Then you can have patterns, and just point to those, and everyone then knows, this is how buttons look/feel throughout all interactions etc.

Although you do need to make sure that this is maintained, as it is still a living document :slight_smile: and otherwise it can become quickly outdated and un-useful. This would only really be helpful for a long term client or if you work on in-house products.

Dear @maryshaw, first of all, thanks for your answer! :slight_smile: we use InVision as a prototype, so we can show it to the others/client. This means, that client and designers can leave their comment on the prototype. We could use comment feature to describe specifications but we prefer writing a separate UX spec. document, where everybody (client, devs, designers) can follow changes.

Second, what happens if a screen changes? We will have to change the comment and screen as well, and I am not sure if these changes will be traceable.

@dougcollins and @maryshaw you are both right!:slight_smile: Users should be involved as early phase as it’s possible (this was my first thing which I was missing from our process after becoming involved to the projects), but unfortunately as we know, there are some phases/clients when the budget doesn’t permit user testing. But maybe we should show the design at an early phase to designer team at least. Maybe it would help. But please specify how this would eliminate the documentation, I’m not sure I understand :slight_smile:

hello @natalie_eustace, and thanks for your answer!:slight_smile: Not sure I understand what do you mean with having a living style guide with patterns. This sounds more like a design specific something than a UX specification :slight_smile:

Please let me know, if I missunderstood something!

Hey @andrea no problem :slight_smile:

A style guide is both for design and UX. When it can really start coming in handy for us is for patterns. I.e if you have a specific way of doing something in terms of not just look and feel but interactions and behaviour, you can record it in one place and then reference it when you use it or adapt it for other things. But then again, they are helpful for consistency across your design as well (i.e. button states etc). Depends what you mean by UX specs I guess, as when we think about them at our work, we are thinking about the whole user experience, so that includes design, interaction behaviour, etc.

□ □ □

## ACTIONS TO TAKE
[a] From the forum discussion about UX specifications, return the passage between "Second, what happens" and "will be traceable.", inclusive.
[b] For each statement below, say yes or no depending on whether it agrees with the forum discussion about UX specifications, and quote the words of the discussion that decide it. (i) The team uses InVision as a prototype. (ii) The team prefers to describe specifications with the comment feature. (iii) A style guide is meant only for design.
Rely only on the text above to answer.

## DATASET
□ □ □

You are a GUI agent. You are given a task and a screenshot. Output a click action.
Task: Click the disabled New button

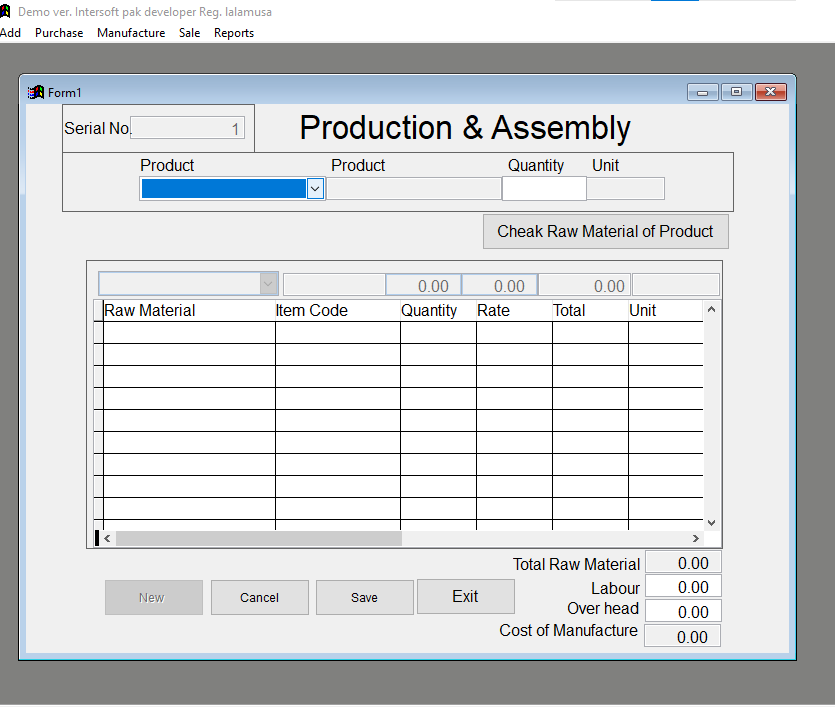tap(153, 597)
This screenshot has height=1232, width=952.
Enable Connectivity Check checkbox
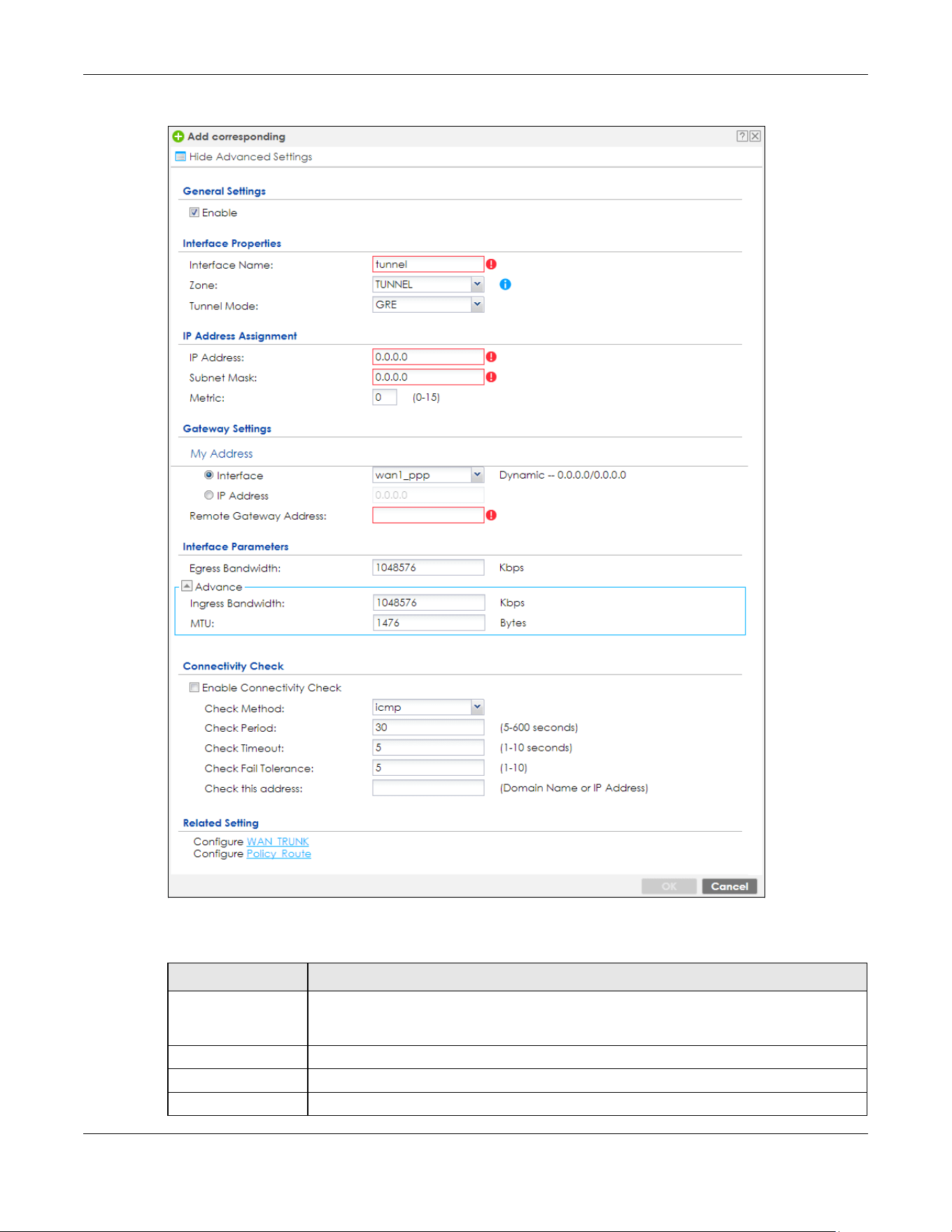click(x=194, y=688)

□ □ □

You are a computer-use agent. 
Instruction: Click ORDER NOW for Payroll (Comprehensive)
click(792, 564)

□ □ □

## SOLUTIONS FOR EACH TASK
[a]
Second, what happens if a screen changes? We will have to change the comment and screen as well, and I am not sure if these changes will be traceable.

[b]
(i) Yes: "we use InVision as a prototype"
(ii) No: "We could use comment feature to describe specifications but we prefer writing a separate UX spec. document"
(iii) No: "A style guide is both for design and UX."